## Instantiating LUT6 Primitives

At its most fundamental level, every hardware design is made out of combinatorial and sequential elements. The basic sequential element is the D FF (flip-flop), a clocked element that can store one bit of information. A modern FPGA has tens to hundreds of thousands of them. The synthesis tool has no problem inferring them from behavioral code, and although there a number of primitives called FDCE, FDPE, FDRE and FDSE with clock enables and various kinds of synchronous/asynchronous set/rests there is very little need to instantiate them - it is as easy if not easier to describe them behaviorally and you always get the synthesis result you would normally expect.

On the other hand, the combinatorial logic can be in theory as complex as you want, virtually any boolean logic function of any number of boolean input arguments. Xilinx FPGAs however have only one type of primitive for combinatorial logic, a 6-input LUT (look-up table) which comes in two flavors, LUT6 and LUT6_2. Virtually any logic function of any number of inputs can be obtained by connecting two or more LUT6es in a tree like structure using programmable routing resources. And this is what an FPGA is in a nutshell.

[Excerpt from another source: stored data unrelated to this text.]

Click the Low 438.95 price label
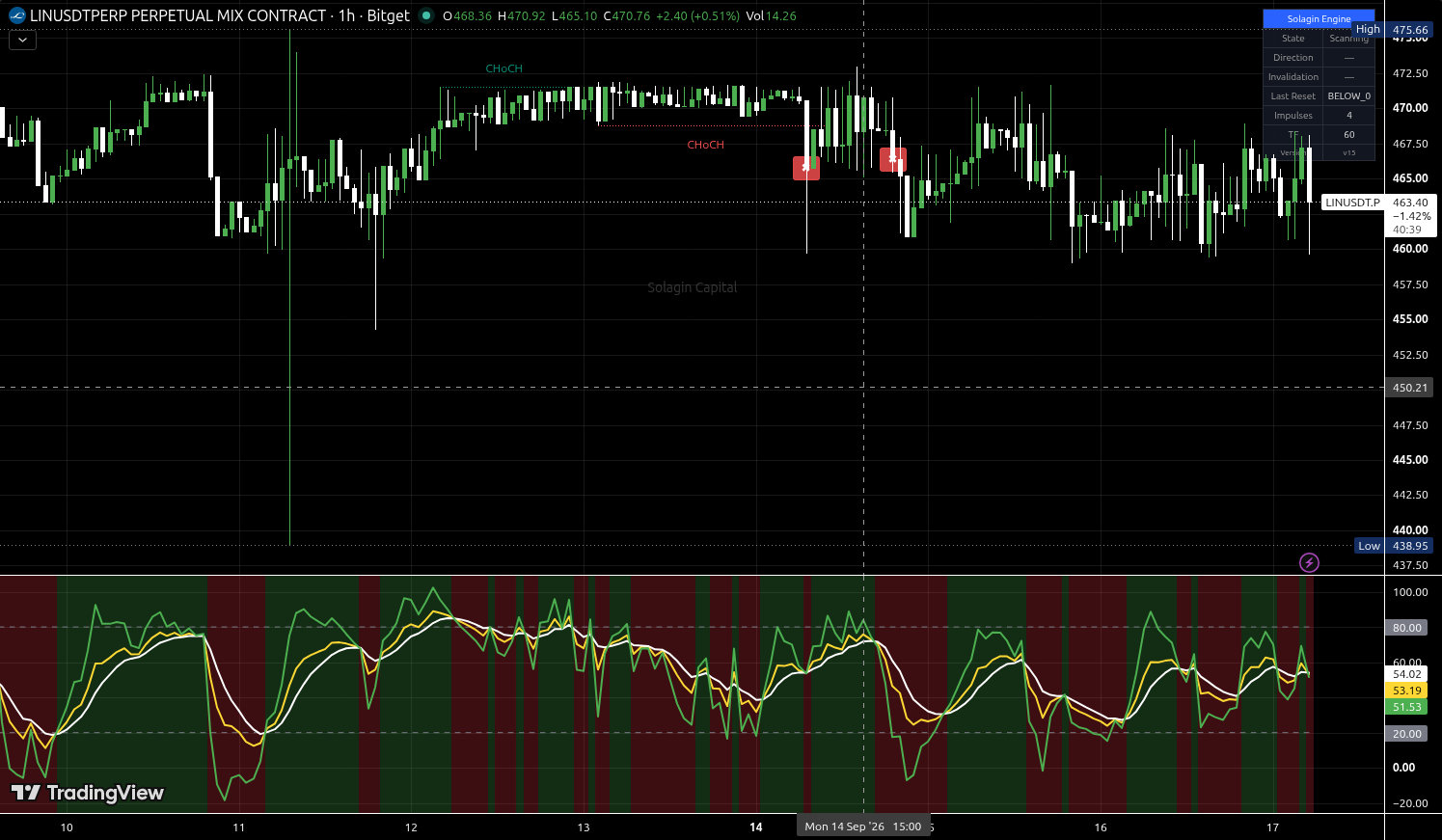The height and width of the screenshot is (840, 1442). tap(1394, 546)
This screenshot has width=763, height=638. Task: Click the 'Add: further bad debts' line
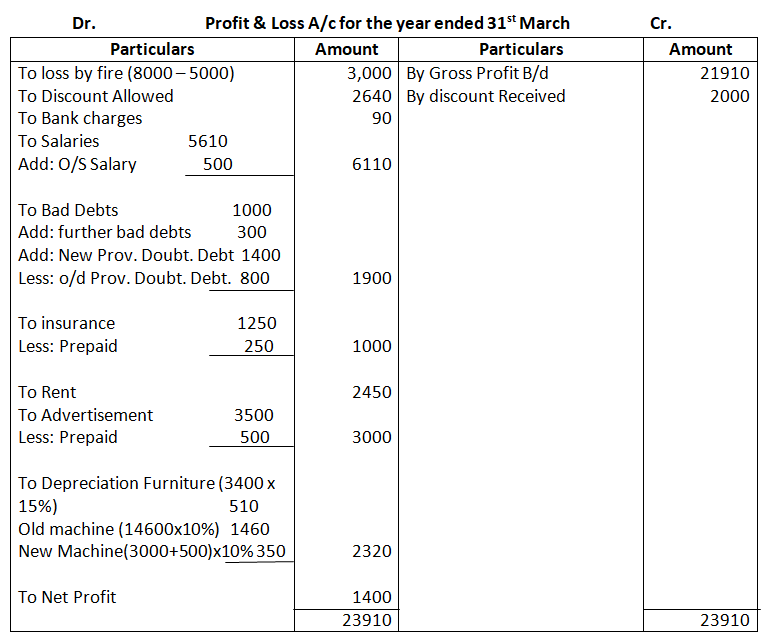click(105, 232)
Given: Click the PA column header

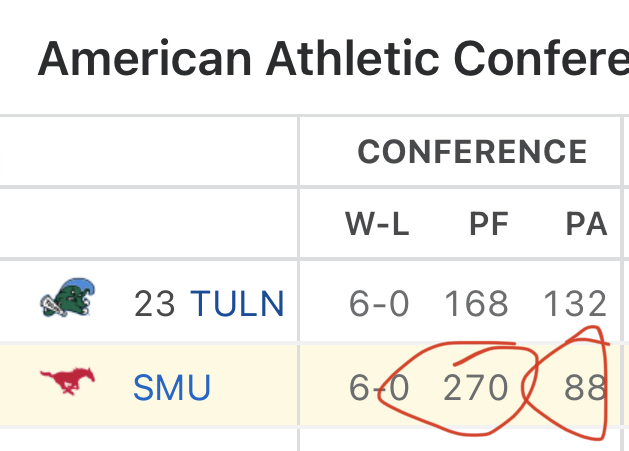Looking at the screenshot, I should pyautogui.click(x=586, y=224).
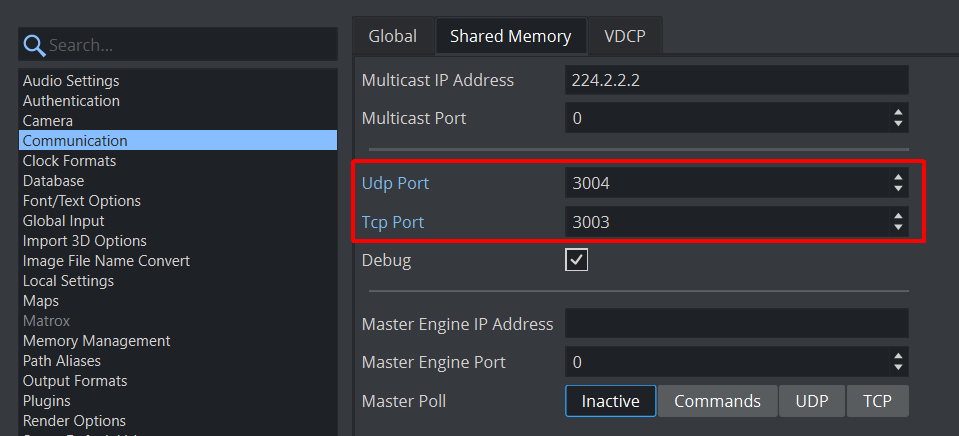Switch to the Global tab
Image resolution: width=959 pixels, height=436 pixels.
[x=392, y=36]
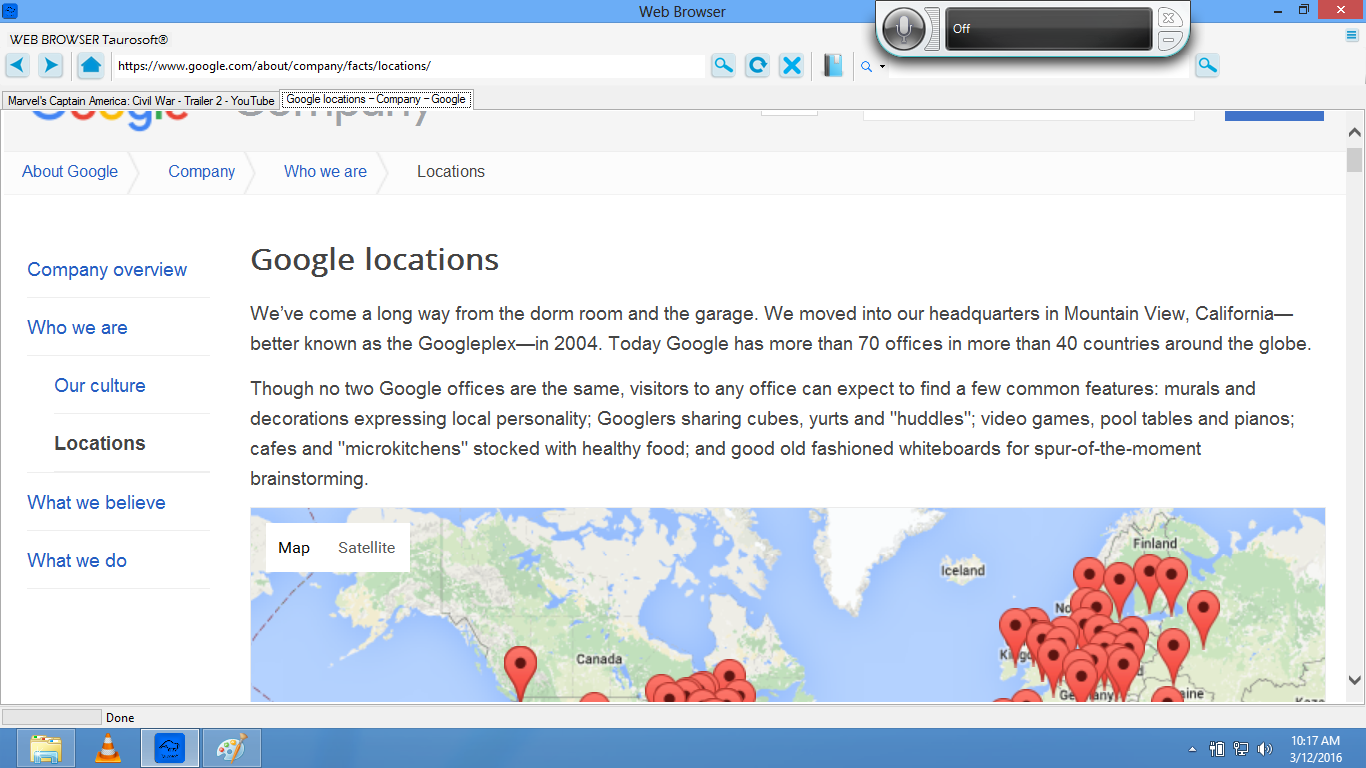Switch to the Captain America YouTube tab
Image resolution: width=1366 pixels, height=768 pixels.
click(141, 100)
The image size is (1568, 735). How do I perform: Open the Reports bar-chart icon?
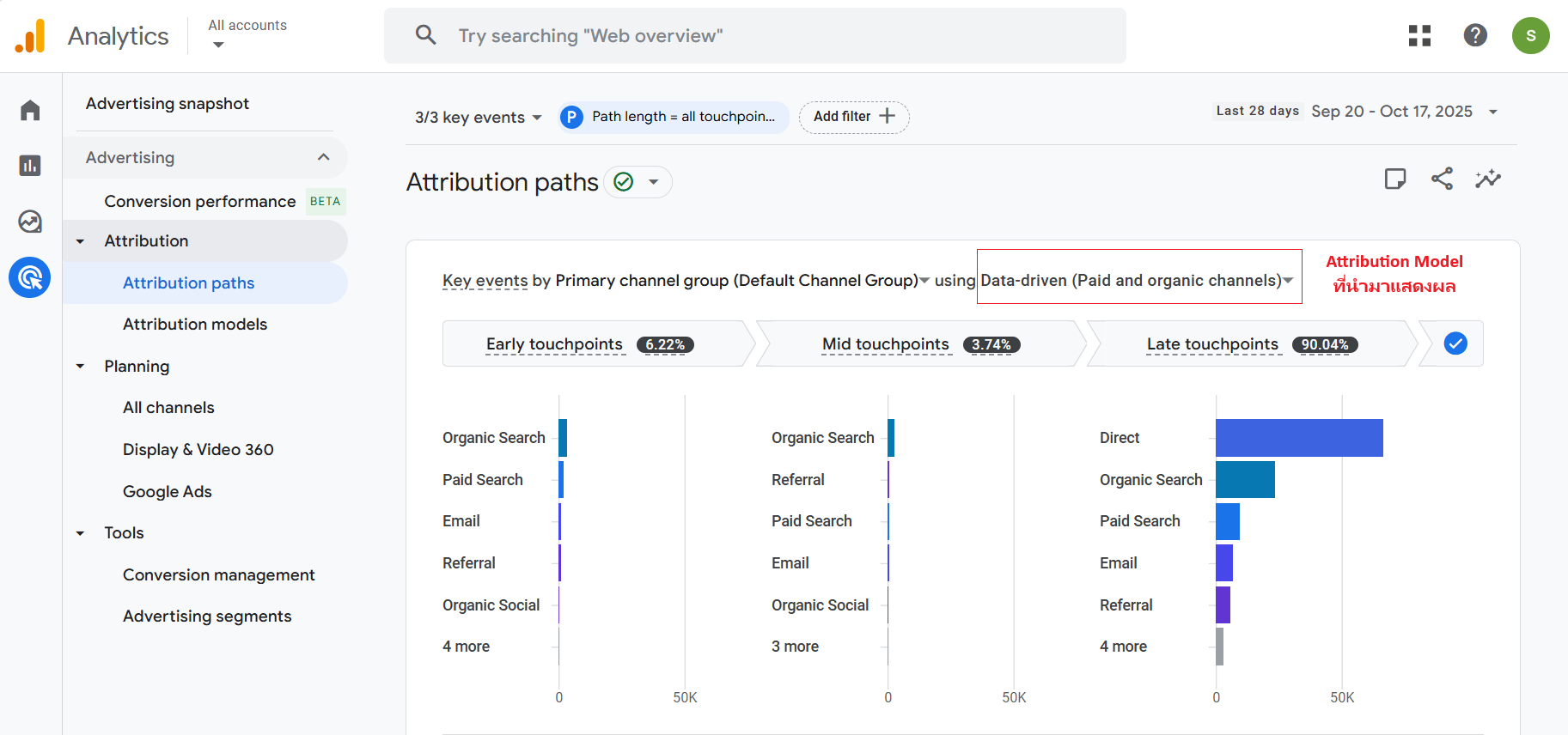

Hierarchical structures in an HDL design are a fundamental idea - you can decompose a more complex thing into smaller pieces, then express these as sets of even smaller and simpler pieces recursively, as deep as you want. Primitive instantiations are not different except that they are leaf nodes in the tree-like design hierarchy, there is no need to further describe what they are made out of or what their functionality is. In that sense the LUT6 primitive is such a simple building block, a combinatorial function of up to 6 inputs. You use it in a design by instantiating it, which means specifying the signals connected to its 6 inputs and output and then by choosing which one of the 2^{64} possible logic functions of 6 inputs you want through a 64-bit generic parameter called INIT. The component definition of a LUT6 looks like this:

component LUT6

generic(INIT:BIT_VECTOR(63 downto 0));

port(I0,I1,I2,I3,I4,I5:in STD_LOGIC;

O:out STD_LOGIC);

end component;

And here is where a real problem occurs, it is not trivial by any means to come up with the INIT value that corresponds to the desired logic function, for example a 6-input XOR function has an INIT value of 64x"6996966996696996", a 6-input AND is 64x"8000000000000000" but this is as far as I can go creating INIT values by hand from the boolean logic equation. Anything more complicated than this is very tedious and error prone. This is actually the reverse of the Karnaugh Map problem of creating a boolean logic equation out of a binary vector or matrix, which is not a trivial one either:

https://en.wikipedia.org/wiki/Karnaugh_map

The good news is that there is a very neat coding trick that solves this problem in a very simple and elegant way, which is the real reason for this post. Lets say, as an example that we want to use a LUT6 to implement an AOI logic gate, three 2-input ANDs, followed by a 3-input OR and then inverted. The trick is to define 6 "magic" constants and then let the synthesis tool build the INIT value for us starting from the logic equation that we need. We could have named the six constants any other way but by using the same names as the LUT6 input ports the implementation becomes really obvious:

constant I0:BIT_VECTOR(63 downto 0):=X"AAAAAAAAAAAAAAAA";

constant I1:BIT_VECTOR(63 downto 0):=X"CCCCCCCCCCCCCCCC";

constant I2:BIT_VECTOR(63 downto 0):=X"F0F0F0F0F0F0F0F0";

constant I3:BIT_VECTOR(63 downto 0):=X"FF00FF00FF00FF00";

constant I4:BIT_VECTOR(63 downto 0):=X"FFFF0000FFFF0000";

constant I5:BIT_VECTOR(63 downto 0):=X"FFFFFFFF00000000";

signal I:STD_LOGIC_VECTOR(5 downto 0);

signal O:STD_LOGIC;

begin

aoi:LUT6 generic map(INIT=>not((I0 and I1) or (I2 and I3) or (I4 and I5)))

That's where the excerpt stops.